Ruling calls it "a trans-Tasman tussle of extraordinary proportions"
An intellectual property dispute between Australian and New Zealand beekeeping societies has come to a momentary end with the Intellectual Property Office of New Zealand (IPONZ) ruling that NZ honey producers have no exclusive claim to manuka honey.
In 2015, a New Zealand society of manuka honey producers sought to register manuka honey as a certification product in the country for manuka honey as defined by New Zealand laws and produced in New Zealand. While the mark was accepted some time in 2018 in the name of the Manuka Honey Appellation Society, the Australian Manuka Honey Association immediately opposed the application.

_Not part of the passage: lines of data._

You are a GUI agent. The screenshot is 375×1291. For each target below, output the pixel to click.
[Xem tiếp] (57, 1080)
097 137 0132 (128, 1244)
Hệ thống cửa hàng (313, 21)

“This case represents a trans-Tasman tussle of extraordinary proportions over trade mark rights for manuka honey,” Assistant Commissioner of Trade Marks Natasha Alley wrote in the 171-page decision. “It is one of the most complex and long-running proceedings to have come before the Intellectual Property Office of New Zealand.”

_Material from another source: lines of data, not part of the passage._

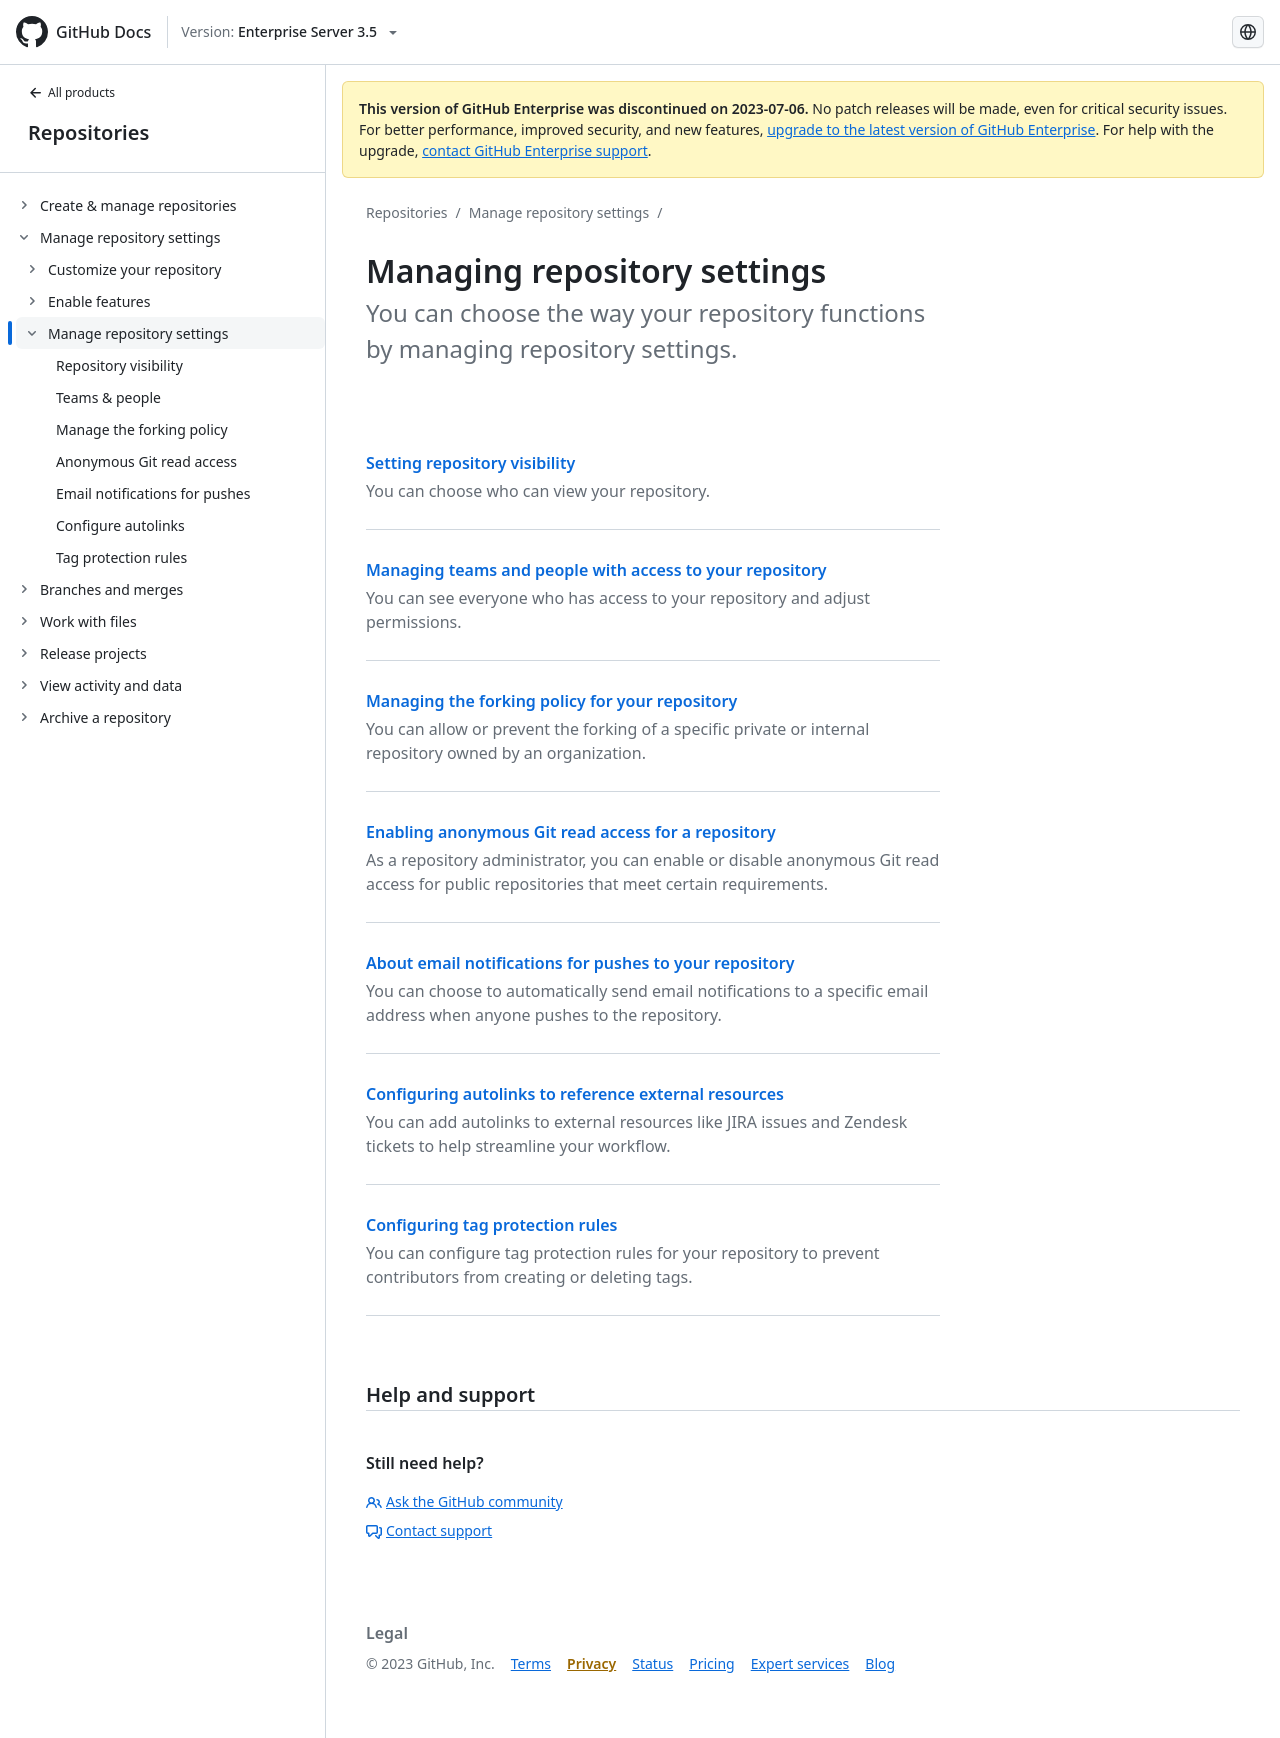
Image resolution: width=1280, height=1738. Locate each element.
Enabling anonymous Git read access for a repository (571, 832)
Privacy (591, 1663)
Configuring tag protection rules (491, 1225)
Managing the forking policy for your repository (551, 701)
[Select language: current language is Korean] (1248, 32)
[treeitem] (170, 205)
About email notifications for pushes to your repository (580, 963)
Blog (880, 1663)
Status (652, 1663)
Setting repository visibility (470, 463)
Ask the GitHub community (464, 1501)
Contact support (429, 1530)
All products (71, 92)
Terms (531, 1663)
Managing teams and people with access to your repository (596, 570)
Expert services (800, 1663)
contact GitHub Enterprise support (535, 150)
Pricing (711, 1663)
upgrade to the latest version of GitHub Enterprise (931, 129)
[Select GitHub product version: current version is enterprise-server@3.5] (289, 32)
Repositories (88, 132)
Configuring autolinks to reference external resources (575, 1094)
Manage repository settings (559, 212)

The IPONZ found that “manuka” was a descriptive term for the goods involved, honey, and thus not registrable under New Zealand’s Trade Marks Act 2002.
The Australian Manuka Honey Association welcomed the IPONZ’s judgment as a “sensible outcome”. The association explained that manuka honey was produced by bees which foraged nectar from varieties of the Leptospermum plant – commonly known as Manuka trees – 85 varieties of which were found in Australia.
“We are delighted with the judgment handed down by the [IPONZ], which confirms what we have been saying since New Zealand producers began this legal process nearly 8 years ago – our product has a long history of being recognised as Manuka honey, it is produced like the New Zealand product is, and it also offers the sought-after antimicrobial properties that consumers around the world value so highly,” Australian Manuka Honey Association chair Ben McKee said. “… This decision is a sensible outcome that ensures Aussie beekeepers can fairly market their produce. It also sees New Zealand following other precedent around the world that Manuka honey is a descriptive term.”
Jurisdictions which previously ruled that New Zealand did not have a monopoly over “authentic” manuka honey included Europe and the UK.
“This is positive news not just for Australian manuka producers, but also the broader industry – the thousands of people involved in producing, transporting, and selling manuka honey as a consumable and as an ingredient in an expanding range of pharmaceutical, health, and beauty products,” said McKee. “The fact that even authorities in New Zealand cannot find a way to support the trade mark claims of NZ producers should, we hope, bring this legal dispute to an end once and for all.”
The legal battle over manuka honey had grown more and more urgent as demand for the product picked up. McKee explained that, with new research regularly affirming the unique health benefits of manuka honey, demand for the product had grown from countries across the globe, including the U.S., Japan, China, and Germany.
McKee said that while the Manuka Honey Appellation Society (MHAS) had spearheaded the trade mark campaign, not all NZ manuka honey producers were out to exclude their Australian counterparts from manuka honey production. Many were still prepared to work more collaboratively with the Australian industry.
“The opportunities for Australian manuka honey are huge,” he finished. “Hopefully we can now focus on promoting this wonderful medicinal honey to the world rather than fighting over naming rights.”
The international manuka honey market is forecast to be worth more than $1.2 billion in annual trade by 2027.